Closed QuocNguyen799 closed 3 years ago
Encoding detection is not precise, especially given a single character. Do you have any specific question to iconv-lite here?
On Fri, Jul 30, 2021, 01:14 QuocNguyen799 @.***> wrote:
I want to encode this charater to Shift JIS: 髙 const encoded = iconv.encode('髙', "Shift_JIS") But i receive EUCJP instead of SJIS when i detect the "encoded" above const detected = Encoding.detect(encoded);
— You are receiving this because you are subscribed to this thread. Reply to this email directly, view it on GitHub https://github.com/ashtuchkin/iconv-lite/issues/270, or unsubscribe https://github.com/notifications/unsubscribe-auth/AAEZKHIHVNNCUFLC4QG666DT2IYKRANCNFSM5BHZPCZQ .
Thanks for your reply, but it's not just that the detection is not precise, the encoding is also incorrect. This character 髙 should be '3f' when convert to shift_jis.
3f
in Shift_JIS is just question mark "?". I assume it means that the script you're referring to doesn't know how to encode this character.

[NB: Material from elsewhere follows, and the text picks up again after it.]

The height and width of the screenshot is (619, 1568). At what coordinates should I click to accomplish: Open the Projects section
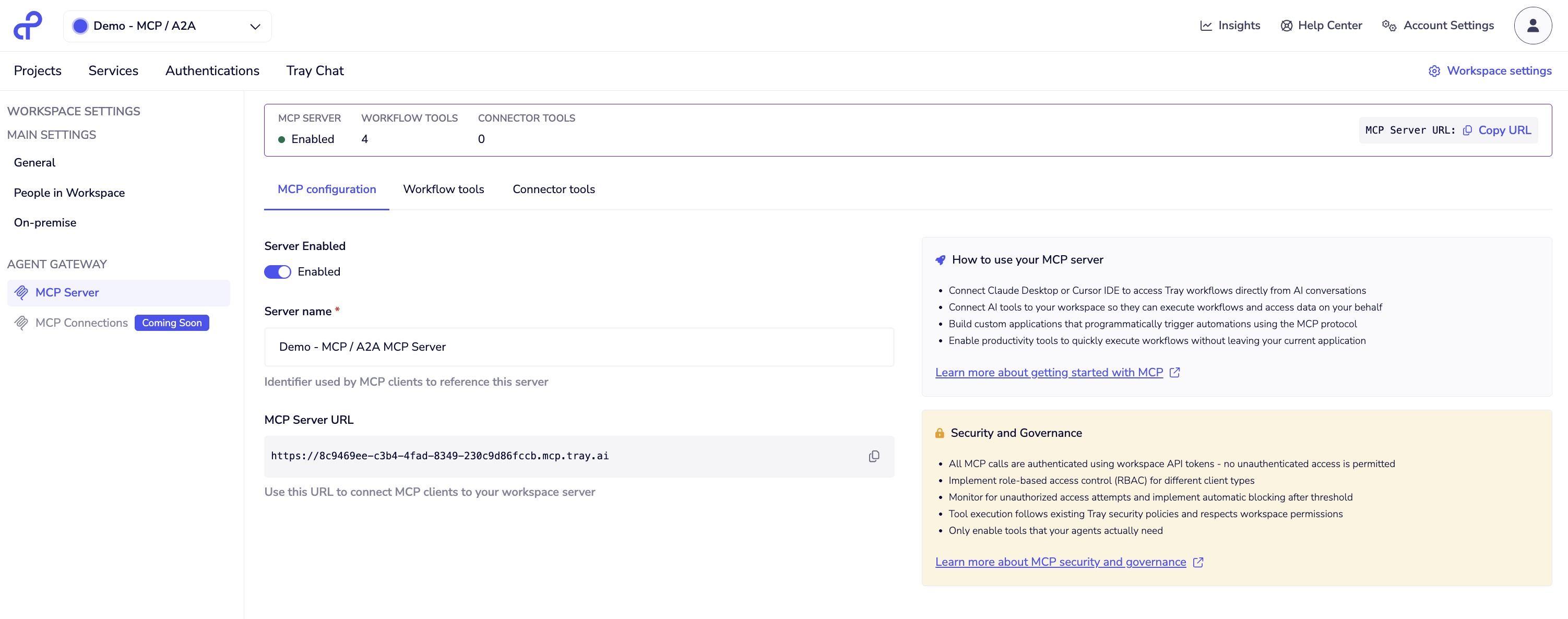coord(37,70)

Also not sure where you're getting 8de8. On my machine I get bytes 0xFB 0xFC:
> iconv.encode('髙', "Shift_JIS")
<Buffer fb fc>
Checking in a recent browser that supports https://encoding.spec.whatwg.org/ (the main standard that iconv-list follows), I see that this is indeed a correct encoding:
let dec = new TextDecoder("Shift_JIS");
let buf = Uint8Array.from([0xfb, 0xfc]);
document.body.innerText = dec.decode(buf); // shows "髙"

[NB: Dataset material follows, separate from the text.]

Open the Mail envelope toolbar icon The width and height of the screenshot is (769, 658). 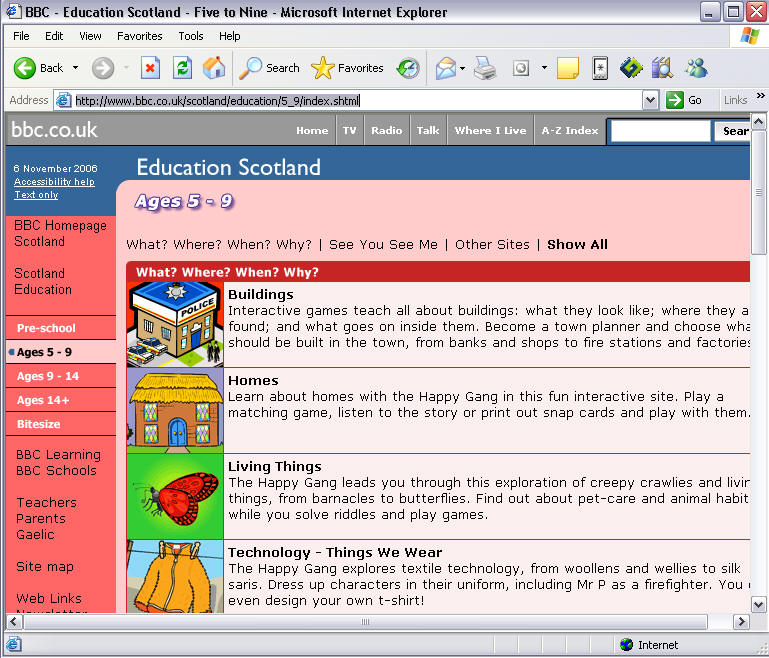point(444,68)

The question mark "?" or 3f
is exactly what I need, because character 髙
belong to EUC_JP
, not Shift_JIS
.
When i try it with php, it works
$str = mb_convert_encoding('髙', "SJIS"); $str = mb_convert_encoding($str, "UTF-8", "SJIS"); var_dump($str);
I don't know much about encoding standards. Maybe there is a difference in iconv-lite and php's encoding standards.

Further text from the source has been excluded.